As the mother-daughter dynamic comes into focus, Scream 7 attempts to grapple with generational and inherited trauma, but despite rare moments that toy with authenticity, it almost completely falls flat. It’s a feeling that is compounded by an insistence to shoehorn series staples like Gale Weathers (Courtney Cox) and Stu Macher (Matthew Lillard) before completely abandoning them. At times, Williamson’s film reeks of desperation, threatening to stab the franchise to death to elicit one final, uninspired gasp.

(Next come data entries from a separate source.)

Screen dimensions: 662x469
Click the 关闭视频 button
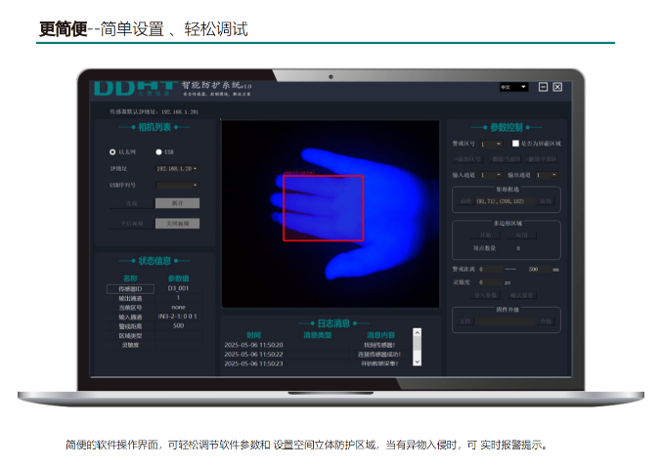(x=177, y=223)
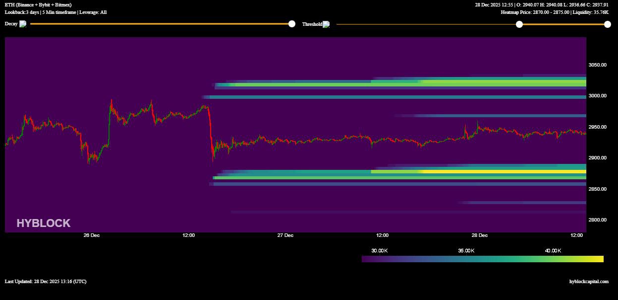This screenshot has height=300, width=618.
Task: Click the Decay slider handle
Action: tap(292, 24)
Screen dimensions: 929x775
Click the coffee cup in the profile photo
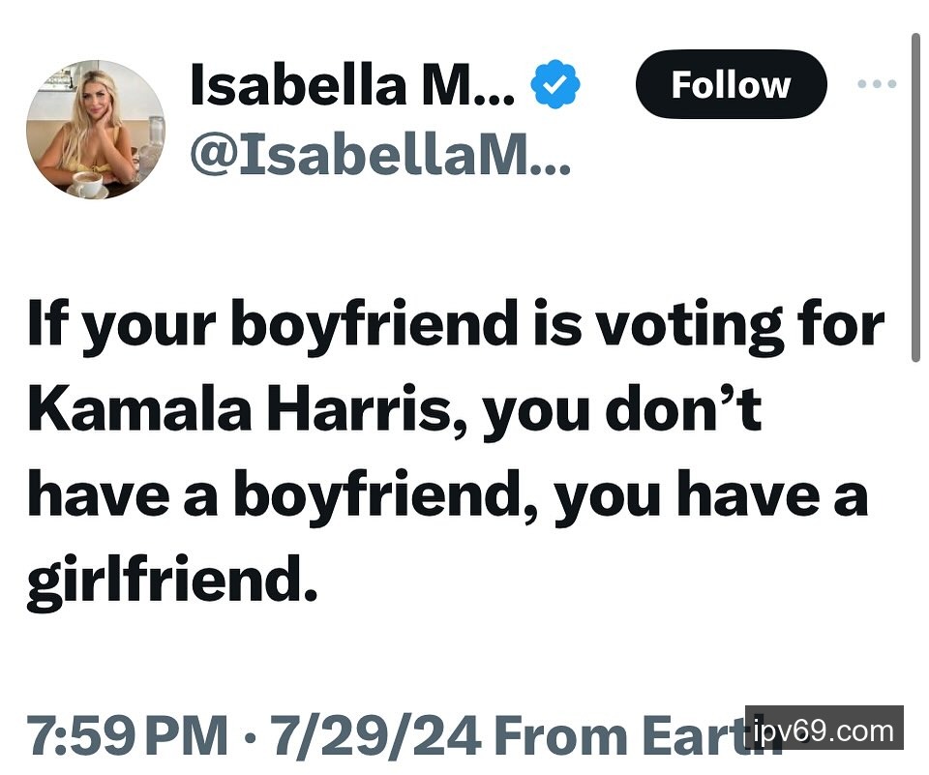pyautogui.click(x=90, y=184)
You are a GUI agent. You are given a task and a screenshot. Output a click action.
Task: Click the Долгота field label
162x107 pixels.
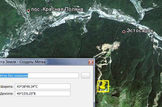(7, 94)
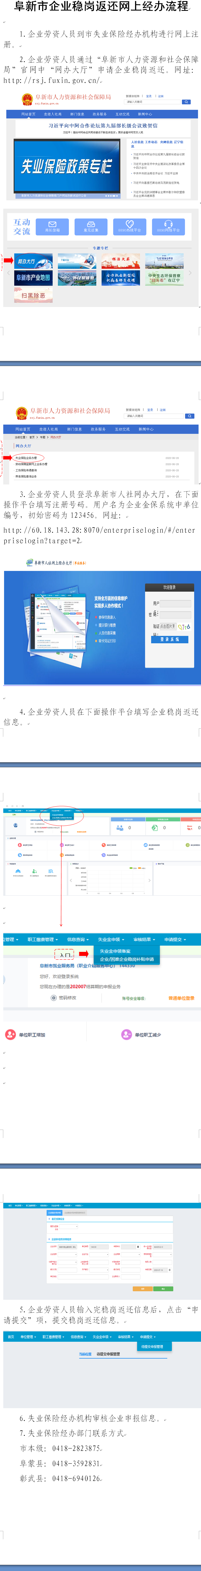Expand the 信息查询 dropdown menu

(78, 939)
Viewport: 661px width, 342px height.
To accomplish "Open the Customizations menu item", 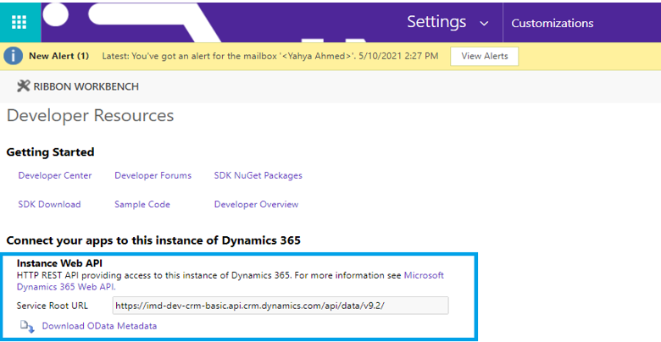I will coord(552,23).
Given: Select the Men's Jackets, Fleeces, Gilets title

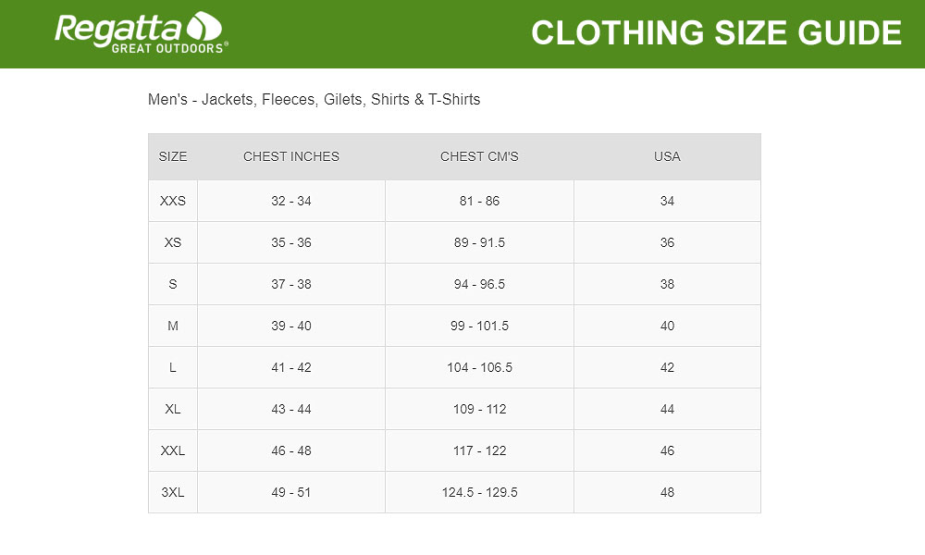Looking at the screenshot, I should [x=314, y=99].
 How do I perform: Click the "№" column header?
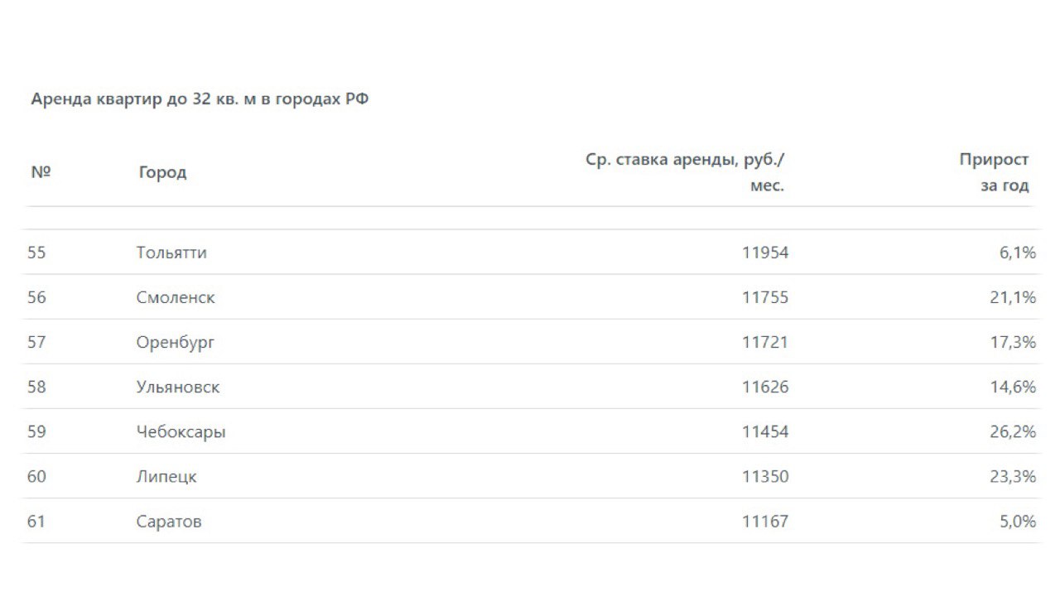pyautogui.click(x=41, y=172)
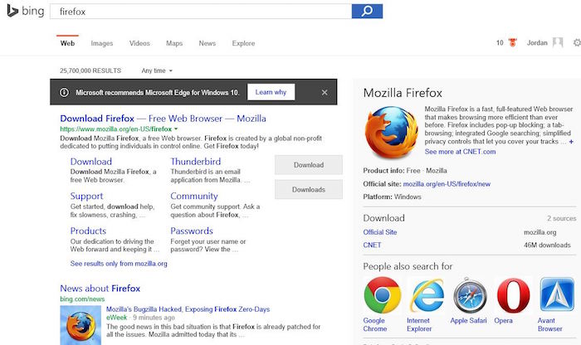This screenshot has width=581, height=345.
Task: Click the Google Chrome icon
Action: (x=382, y=295)
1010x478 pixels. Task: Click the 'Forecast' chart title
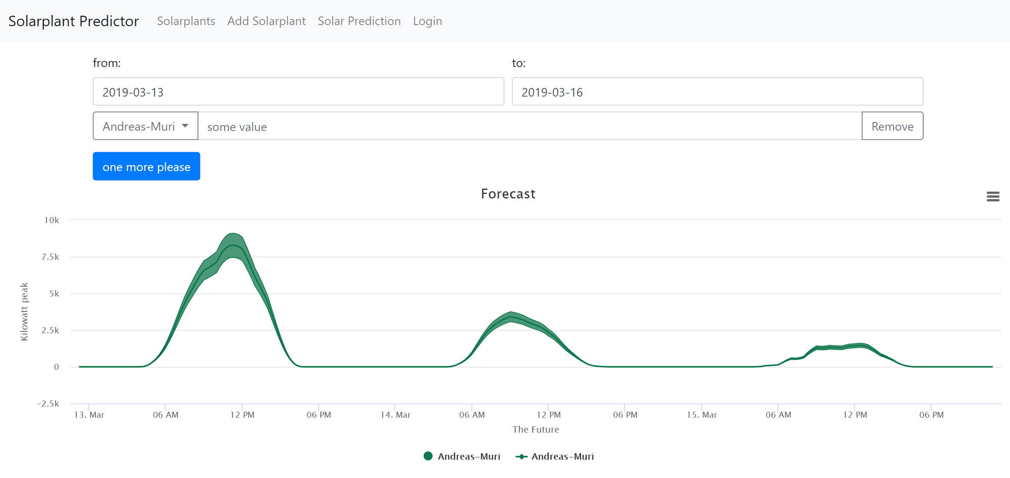click(x=508, y=194)
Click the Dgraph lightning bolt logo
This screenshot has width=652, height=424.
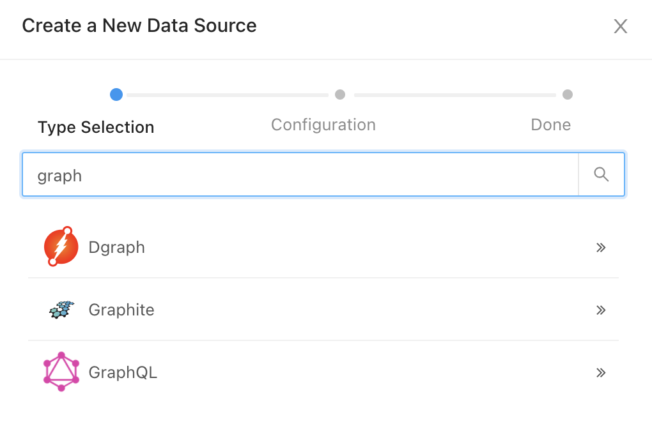coord(61,247)
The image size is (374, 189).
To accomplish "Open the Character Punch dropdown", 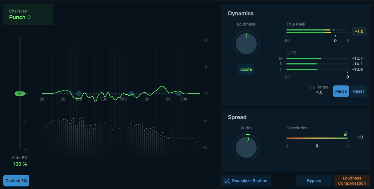I will click(x=20, y=17).

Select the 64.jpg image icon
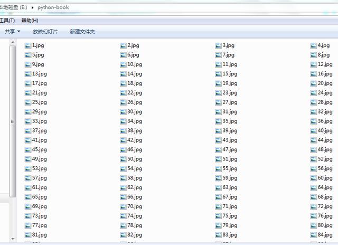tap(313, 188)
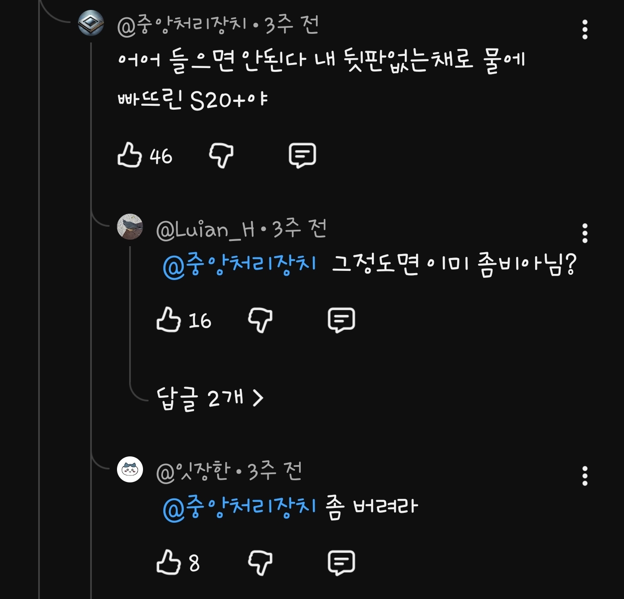View Luian_H profile picture

pos(130,226)
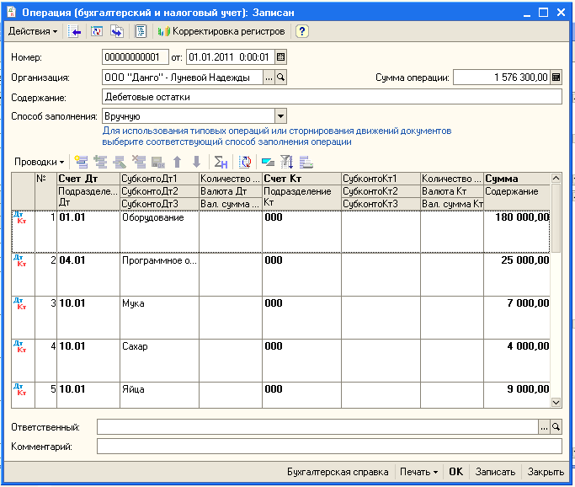Click the Комментарий input field
Image resolution: width=575 pixels, height=487 pixels.
pos(328,447)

Yet it’s a miracle that its slasher sequences contend with some of the series’ best offerings. Cheeky, intense, and defiantly gory, Williamson stages a bevy of deeply cathartic, campy set pieces that are as wince-inducing as they are raucously hilarious. From a beer tap impaling, to a theatre actor rendered into a disembowelled marionette, to a pulverizing volley of bullets, Scream 7 retains a direct, cosmic line to the 1996 original, tapping into its meta, visceral thrills one slice at a time.
As its final moments push the limits of belief and logic, even for a horror franchise known for its far-fetched storylines, Scream 7 wields the blade with enough flair to enamour even the most checked-out fans. Though it may be “a ridiculous retcon for a franchise,” as one character slyly mentions, it’s hard to feel too bad when its shortcomings are half the charm.
Scream 7 releases Feb 27th.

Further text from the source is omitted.